**About this exercise**
Extract the part of the Shiloh Shepherd article from "Shiloh Shepherd prices" to "rare to find.", copying it word for word.

Text passage section start

Meet the Shiloh Shepherd: Price, Characteristics, and Care
Stacy Reed
Author: Stacy Reed
Stacy is a freelance writer who has always shared her life with dogs, especially German Shepherds.
Published date: August 31, 2022
Updated date: December 9, 2022
This article was reviewed and fact checked If you have found any errors, please contact us!

Meet the Shiloh Shepherd: Price, Characteristics, and Care

The Shiloh Shepherd is a loving and protective breed, created to be the perfect family dog. They are less intense than German Shepherds, with less of a high working drive; however, they need plenty of mental stimulation to be happy and feel safe.

Shiloh Shepherds were bred to bring all the pluses of a German Shepherd to the table, but avoid some of the health and temperament issues that plague the breed.

They’re energetic dogs that need an active lifestyle but are known as more docile members of the Shepherd family. For an extra-large breed, they are relatively long-lived and have cleaner genes than many of the current German Shepherd stock.

Shiloh Shepherd prices are pretty high next to the standard German Shepherd, but it will be well worth it for the right family. Here’s everything you need to know before bringing a Shiloh home.

A Brief History of The Shiloh Shepherd

What is the Shiloh Shepherd

Shiloh Shepherds often called ‘gentle giants’, have been around only since the 1970s, meaning it’s still rare to find.

Text passage section end
Provided data section start

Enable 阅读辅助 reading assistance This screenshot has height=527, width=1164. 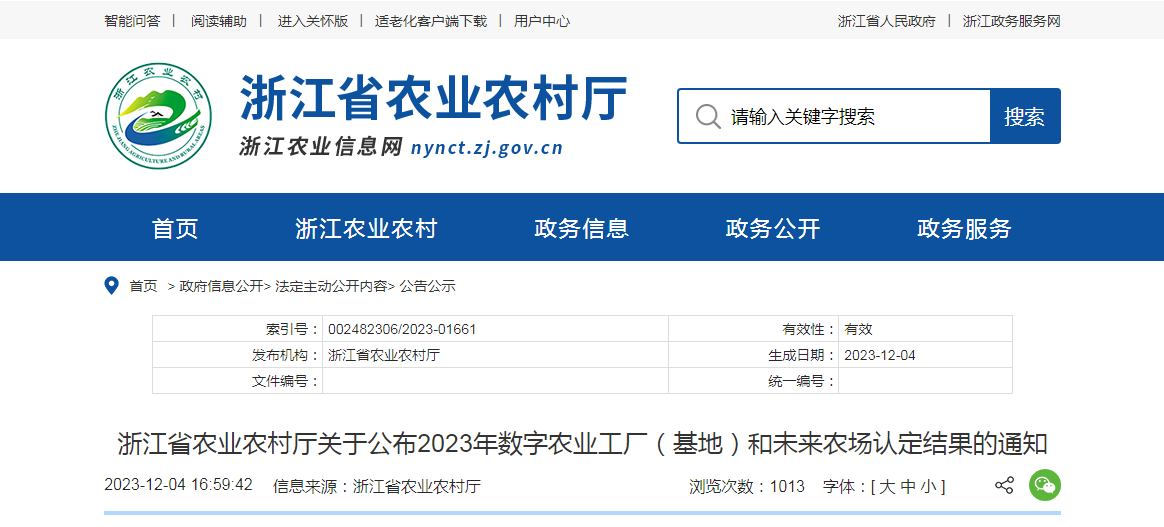click(x=219, y=21)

Provided data section end

**Your response**
Shiloh Shepherd prices are pretty high next to the standard German Shepherd, but it will be well worth it for the right family. Here’s everything you need to know before bringing a Shiloh home.

A Brief History of The Shiloh Shepherd

What is the Shiloh Shepherd

Shiloh Shepherds often called ‘gentle giants’, have been around only since the 1970s, meaning it’s still rare to find.